Felipe Massa believes that McLaren's decision not to appeal against the spy ruling made by the FIA World Motor Sport Council 'reinforces' the notion that Ron Dennis' team did do something wrong.

Speaking ahead of this weekend's Japanese Grand Prix, the Brazilian added that the Scuderia's success this year in winning the constructors' championship has by no means been devalued by McLaren's exclusion.

"The news that McLaren has not appealed against the World Council decision means that once again Ferrari has won the Constructors' title. It is a good thing for our team. My personal feeling is that the others probably realised it would not be a good idea to appeal," noted Felipe.

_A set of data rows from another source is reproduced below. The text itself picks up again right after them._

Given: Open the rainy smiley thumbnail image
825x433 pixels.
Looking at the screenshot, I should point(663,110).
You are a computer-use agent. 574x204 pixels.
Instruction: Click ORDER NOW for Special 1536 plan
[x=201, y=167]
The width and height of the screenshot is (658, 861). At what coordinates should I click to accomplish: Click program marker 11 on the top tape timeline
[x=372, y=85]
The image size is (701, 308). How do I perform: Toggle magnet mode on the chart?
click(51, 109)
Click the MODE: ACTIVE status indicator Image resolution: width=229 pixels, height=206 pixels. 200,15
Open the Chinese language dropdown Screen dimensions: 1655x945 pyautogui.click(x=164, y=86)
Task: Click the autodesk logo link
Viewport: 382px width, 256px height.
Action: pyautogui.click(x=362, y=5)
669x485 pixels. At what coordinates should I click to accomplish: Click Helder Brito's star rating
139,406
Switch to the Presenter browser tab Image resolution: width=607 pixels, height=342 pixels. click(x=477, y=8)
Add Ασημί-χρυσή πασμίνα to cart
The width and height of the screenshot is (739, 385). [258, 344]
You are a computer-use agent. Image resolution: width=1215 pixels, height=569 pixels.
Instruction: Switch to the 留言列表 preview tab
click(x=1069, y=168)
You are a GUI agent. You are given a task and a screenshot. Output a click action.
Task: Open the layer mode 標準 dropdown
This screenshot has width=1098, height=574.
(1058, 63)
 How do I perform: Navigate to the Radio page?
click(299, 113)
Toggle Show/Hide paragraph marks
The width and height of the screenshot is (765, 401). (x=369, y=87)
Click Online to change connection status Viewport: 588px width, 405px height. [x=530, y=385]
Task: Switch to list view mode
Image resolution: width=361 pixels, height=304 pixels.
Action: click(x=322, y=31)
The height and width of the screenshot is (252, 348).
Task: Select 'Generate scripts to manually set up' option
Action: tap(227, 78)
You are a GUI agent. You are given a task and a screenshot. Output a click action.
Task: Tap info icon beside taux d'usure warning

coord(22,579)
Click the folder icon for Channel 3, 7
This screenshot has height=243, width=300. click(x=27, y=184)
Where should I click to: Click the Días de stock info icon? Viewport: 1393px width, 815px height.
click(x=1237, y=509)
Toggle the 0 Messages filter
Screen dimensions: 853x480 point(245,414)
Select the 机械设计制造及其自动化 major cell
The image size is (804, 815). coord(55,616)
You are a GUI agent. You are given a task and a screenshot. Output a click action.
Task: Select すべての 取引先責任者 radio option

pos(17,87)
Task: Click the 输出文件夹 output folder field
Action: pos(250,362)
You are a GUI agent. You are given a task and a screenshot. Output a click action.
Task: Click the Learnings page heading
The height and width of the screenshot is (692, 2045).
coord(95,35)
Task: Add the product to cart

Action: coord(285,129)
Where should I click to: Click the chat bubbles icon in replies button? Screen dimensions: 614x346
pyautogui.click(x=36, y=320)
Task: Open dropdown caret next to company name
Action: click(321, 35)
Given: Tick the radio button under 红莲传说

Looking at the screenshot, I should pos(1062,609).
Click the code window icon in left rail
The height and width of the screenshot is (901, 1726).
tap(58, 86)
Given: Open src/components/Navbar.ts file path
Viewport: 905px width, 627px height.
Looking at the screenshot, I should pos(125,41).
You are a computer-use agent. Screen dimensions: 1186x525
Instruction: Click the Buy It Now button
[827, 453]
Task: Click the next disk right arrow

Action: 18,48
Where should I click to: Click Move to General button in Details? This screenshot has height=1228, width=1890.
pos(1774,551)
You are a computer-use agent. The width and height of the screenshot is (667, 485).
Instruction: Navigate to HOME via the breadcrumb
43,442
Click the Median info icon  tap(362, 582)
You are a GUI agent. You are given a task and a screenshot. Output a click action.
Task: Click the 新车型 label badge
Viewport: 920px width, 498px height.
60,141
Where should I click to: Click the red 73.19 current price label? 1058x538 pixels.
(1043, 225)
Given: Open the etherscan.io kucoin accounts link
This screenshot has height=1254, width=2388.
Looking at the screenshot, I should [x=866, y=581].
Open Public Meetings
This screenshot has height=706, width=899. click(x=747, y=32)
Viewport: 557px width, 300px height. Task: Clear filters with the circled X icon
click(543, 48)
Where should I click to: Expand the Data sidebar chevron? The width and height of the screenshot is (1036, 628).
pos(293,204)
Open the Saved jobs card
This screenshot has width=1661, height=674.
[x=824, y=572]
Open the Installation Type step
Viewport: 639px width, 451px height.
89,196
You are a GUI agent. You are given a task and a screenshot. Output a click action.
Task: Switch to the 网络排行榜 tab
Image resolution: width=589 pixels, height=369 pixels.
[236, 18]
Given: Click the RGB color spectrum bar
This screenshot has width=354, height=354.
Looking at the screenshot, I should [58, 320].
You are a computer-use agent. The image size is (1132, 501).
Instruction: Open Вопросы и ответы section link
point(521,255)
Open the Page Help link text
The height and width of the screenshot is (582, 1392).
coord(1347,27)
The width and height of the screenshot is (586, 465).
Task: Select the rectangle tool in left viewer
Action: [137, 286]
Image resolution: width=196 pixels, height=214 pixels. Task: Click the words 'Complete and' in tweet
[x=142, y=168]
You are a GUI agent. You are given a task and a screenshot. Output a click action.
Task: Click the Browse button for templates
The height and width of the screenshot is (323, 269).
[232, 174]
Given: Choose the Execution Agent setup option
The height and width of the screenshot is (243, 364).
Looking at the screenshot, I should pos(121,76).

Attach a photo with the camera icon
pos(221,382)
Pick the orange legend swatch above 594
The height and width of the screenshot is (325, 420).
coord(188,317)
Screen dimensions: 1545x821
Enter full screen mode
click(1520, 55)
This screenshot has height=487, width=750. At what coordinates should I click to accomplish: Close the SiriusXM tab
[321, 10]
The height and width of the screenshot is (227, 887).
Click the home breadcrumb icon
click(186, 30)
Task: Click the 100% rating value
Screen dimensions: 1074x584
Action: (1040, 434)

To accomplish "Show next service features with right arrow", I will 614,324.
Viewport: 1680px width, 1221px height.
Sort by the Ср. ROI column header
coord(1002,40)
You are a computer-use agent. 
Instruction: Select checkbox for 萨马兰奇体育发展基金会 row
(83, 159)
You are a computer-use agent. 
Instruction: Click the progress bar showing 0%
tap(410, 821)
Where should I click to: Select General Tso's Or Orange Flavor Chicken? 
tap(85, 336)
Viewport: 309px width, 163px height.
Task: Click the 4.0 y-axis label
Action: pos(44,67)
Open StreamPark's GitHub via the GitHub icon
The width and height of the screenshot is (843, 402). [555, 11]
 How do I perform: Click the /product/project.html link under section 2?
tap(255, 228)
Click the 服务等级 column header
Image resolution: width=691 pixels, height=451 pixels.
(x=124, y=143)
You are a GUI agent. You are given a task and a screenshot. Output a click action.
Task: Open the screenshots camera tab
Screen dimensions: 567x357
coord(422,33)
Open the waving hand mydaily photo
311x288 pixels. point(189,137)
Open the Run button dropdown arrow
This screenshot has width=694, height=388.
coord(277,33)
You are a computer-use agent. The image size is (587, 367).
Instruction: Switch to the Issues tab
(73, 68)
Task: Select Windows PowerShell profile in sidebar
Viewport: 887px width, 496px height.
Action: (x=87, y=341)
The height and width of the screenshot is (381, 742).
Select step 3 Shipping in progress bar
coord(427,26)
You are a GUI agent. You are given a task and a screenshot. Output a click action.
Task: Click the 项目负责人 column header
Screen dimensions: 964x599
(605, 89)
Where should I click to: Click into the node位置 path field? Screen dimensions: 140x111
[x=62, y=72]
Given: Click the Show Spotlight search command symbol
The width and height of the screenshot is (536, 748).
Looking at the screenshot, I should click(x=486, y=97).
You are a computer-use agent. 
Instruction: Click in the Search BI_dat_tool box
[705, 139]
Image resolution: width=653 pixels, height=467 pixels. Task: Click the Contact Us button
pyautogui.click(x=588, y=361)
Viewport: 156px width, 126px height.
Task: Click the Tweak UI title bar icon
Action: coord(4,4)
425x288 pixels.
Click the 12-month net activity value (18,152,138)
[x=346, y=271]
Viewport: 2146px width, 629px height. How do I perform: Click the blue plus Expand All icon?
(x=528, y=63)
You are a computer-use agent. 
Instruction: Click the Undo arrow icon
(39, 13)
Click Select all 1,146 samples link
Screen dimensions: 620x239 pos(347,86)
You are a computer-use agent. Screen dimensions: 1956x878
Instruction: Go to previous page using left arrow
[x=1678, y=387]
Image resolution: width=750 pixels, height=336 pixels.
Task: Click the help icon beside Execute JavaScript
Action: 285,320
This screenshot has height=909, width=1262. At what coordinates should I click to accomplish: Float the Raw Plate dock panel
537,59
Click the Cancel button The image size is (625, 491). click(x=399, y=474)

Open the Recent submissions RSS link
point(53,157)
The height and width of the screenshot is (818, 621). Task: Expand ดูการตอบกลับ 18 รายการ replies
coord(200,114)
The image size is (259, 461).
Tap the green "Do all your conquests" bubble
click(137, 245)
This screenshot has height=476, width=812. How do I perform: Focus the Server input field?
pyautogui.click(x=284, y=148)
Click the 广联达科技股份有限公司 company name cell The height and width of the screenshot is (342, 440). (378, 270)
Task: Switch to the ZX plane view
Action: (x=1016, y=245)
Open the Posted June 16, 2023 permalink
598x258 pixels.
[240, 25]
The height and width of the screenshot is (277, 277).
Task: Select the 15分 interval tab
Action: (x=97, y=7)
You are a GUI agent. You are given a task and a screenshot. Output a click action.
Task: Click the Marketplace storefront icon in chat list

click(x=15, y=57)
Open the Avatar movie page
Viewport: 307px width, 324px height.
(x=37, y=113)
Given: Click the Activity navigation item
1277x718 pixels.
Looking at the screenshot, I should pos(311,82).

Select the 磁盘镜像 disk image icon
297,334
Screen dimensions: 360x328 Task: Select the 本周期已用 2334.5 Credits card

"Usually, in any sport, if you do something wrong you have to pay the penalty and I think the decision that they did do something wrong is reinforced as being correct exactly by the fact they did not appeal.

"Ask me if it is a fair punishment, if it is enough, then that is difficult to say, but at least they are paying for their mistakes. If we have won the championship because another team has not followed the rules, then we can say that at least we did follow those rules and we won. I feel the whole team deserves this for the job they have done so far this year.

"As part of the Scuderia, I am pleased with this result, even if it would have been better to win in a different way, but the final outcome is another Constructors' title. The team, at the track and in the factory, has done a fantastic job, fighting hard all through the year and so they deserve this success."

As for this coming weekend, Massa noted that his focus is on helping the team. Indeed he seemed to imply that he is prepared to play second fiddle to team-mate, Kimi Raikkonen, who is in a better position to challenge McLaren's Lewis Hamilton and Fernando Alonso in the drivers' championship.

"We have three races to go and in those the key thing we must try to do is beat McLaren. As usual, I will do my best to get the better result for the team. In Ferrari, our main priority is the interest of the team," he continued.

"The Japanese will be a new adventure for all of us with a new venue and a new track layout. Like most of the other drivers I guess, I have been using the simulator we have in the factory to learn the Fuji track. I spent the whole day there last Tuesday. At least now I know where the corners are and I also got a feel for the track and its character in general.

"This means that when practice starts on Friday, I will be more familiar with the circuit and at least I will know which way the corners go! I think that was a very useful day's work.

"At Ferrari we are still developing our simulator a lot, as we are not where we want to be with it yet. We are working very hard to improve this, but it will take a bit more time to get it operating at the highest level.

"But, in a situation like this coming weekend, where you don't know the track at all, it is still a very useful tool."